Terumaso Hino Quintet - Hi-Nology

The date on this appears to be around the 1969-1970 mark and was Hino’s second or third record. While Hino’s music has always had strong Miles Davis influences through the years, this album seems more a tribute and perhaps since they shared a label Hino was pretty hip to what Miles was doing to music over this “Bitches Brew” transition period. The opening “Like Miles” is definitely an homage and a pretty decent one and it sets the tone for most of the rest of the album, hell even the titles like “Electric Zoo” and “Snake Hip” sound like they could have been Davis outtakes. It’s obviously not quite as strong an album as the master and it has a couple songs that throw back a little earlier to the hard bop eras, but if you’re a fan of electric Miles this will be a nobrainer.

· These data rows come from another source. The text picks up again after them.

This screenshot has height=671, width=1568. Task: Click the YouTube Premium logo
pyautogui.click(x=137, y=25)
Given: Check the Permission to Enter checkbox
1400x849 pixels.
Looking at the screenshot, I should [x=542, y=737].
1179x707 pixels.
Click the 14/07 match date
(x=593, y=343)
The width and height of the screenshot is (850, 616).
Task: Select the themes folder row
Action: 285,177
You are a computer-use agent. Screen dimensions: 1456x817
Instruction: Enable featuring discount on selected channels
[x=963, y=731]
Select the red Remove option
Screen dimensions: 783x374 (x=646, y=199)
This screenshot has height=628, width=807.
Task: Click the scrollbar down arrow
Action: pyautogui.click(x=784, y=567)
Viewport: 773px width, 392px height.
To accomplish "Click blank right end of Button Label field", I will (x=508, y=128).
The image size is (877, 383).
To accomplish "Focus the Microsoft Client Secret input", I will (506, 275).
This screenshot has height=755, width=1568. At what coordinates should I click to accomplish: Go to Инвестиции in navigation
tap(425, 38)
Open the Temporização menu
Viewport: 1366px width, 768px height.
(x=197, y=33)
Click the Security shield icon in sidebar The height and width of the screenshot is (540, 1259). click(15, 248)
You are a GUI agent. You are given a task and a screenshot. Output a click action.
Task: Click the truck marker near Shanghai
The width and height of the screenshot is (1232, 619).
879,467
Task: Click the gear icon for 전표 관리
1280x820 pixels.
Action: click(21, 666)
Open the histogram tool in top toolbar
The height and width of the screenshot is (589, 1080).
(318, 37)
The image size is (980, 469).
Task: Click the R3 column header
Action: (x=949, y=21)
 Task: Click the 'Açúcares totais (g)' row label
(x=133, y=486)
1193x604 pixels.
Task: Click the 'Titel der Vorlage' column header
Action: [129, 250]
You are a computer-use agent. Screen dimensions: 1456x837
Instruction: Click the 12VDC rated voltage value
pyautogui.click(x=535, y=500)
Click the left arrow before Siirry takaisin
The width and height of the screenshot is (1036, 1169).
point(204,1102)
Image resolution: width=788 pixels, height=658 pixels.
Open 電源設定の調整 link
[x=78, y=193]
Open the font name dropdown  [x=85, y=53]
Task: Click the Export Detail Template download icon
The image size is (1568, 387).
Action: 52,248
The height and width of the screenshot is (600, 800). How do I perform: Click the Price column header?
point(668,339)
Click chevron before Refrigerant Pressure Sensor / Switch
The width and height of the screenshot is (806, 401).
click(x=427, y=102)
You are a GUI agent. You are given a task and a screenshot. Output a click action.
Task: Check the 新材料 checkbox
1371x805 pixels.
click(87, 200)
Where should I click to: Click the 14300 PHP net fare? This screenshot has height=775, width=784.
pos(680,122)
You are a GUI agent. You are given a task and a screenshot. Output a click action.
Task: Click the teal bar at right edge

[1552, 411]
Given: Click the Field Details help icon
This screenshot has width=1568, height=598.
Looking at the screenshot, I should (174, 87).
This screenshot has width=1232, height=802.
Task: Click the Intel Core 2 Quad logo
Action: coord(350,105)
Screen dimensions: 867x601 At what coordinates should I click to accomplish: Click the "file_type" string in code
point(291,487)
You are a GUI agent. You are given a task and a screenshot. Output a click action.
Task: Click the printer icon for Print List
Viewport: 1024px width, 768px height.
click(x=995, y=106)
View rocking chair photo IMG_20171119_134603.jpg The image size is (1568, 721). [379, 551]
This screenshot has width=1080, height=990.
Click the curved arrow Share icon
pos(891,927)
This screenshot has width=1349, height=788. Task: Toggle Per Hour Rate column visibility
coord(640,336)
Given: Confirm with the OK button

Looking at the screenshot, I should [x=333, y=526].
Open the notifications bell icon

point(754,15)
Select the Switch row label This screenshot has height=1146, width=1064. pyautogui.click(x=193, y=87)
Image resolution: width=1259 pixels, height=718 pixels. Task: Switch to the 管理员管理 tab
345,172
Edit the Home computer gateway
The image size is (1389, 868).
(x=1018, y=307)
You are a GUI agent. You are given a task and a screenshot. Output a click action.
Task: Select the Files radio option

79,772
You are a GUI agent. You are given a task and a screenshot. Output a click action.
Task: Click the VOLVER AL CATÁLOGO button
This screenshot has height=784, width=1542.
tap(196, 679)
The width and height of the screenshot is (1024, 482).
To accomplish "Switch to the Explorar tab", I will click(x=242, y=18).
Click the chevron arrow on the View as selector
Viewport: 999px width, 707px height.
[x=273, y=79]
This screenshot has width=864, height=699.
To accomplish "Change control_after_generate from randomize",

Blo (Berkeley Laolu Odumosu) - Chapter One

Blo were a group of Nigerians creating rock music and with those variables I bet you could count on one hand how many there were in total. During the mid-70s they were still far behind the eightball in terms of musical progress and seemed to be influenced by psych, rock and funk influences from over the seas, reconstituting the influences to a rather naive degree. But there’s undeniably a charm to the proceedings because of this naivete. You’re likely to find their music described as Afrobeat which often seems to be the tag that follows around everything from that continent, but it could only be applied to this group on a song by song basis, the influences were primarily American here. As an album, this one is a little on the inconsistent side in terms of a flow, one song may be an old beat knockoff, the next some churning almost reggae-ish number, but it’s all just so alluring to hear underground music reach such territory.

Mosaik - No. 1  (Tom’s review here)

The Mosaik in question, one of several obscure European groups with the name, hails from Germany and like so many German jazzrock groups from MPS to Schneeball, Mosaik have a sort of unusual bent to them. On the surface you could describe them as a sort of spacey fusion group, almost close to progressive rock, with a great deal of pyrotechnic guitar playing, but overall it doesn’t resemble fusion in the way that implies. For one thing, it’s a very long album for the period, closing on 50 minutes and the major sense I get out of the music is all the room. The production’s pretty low end even for country and era and at times the vinyl noise subverts the music, but the atmosphere and vibe can’t be held back. The entirely actually reminds me what Italian’s Perigeo might have sounded like had they been a little more active with the notes. Definitely a pretty strong release, although I had a hard time not thinking of what it might have been like had they hired Volker Kriegel.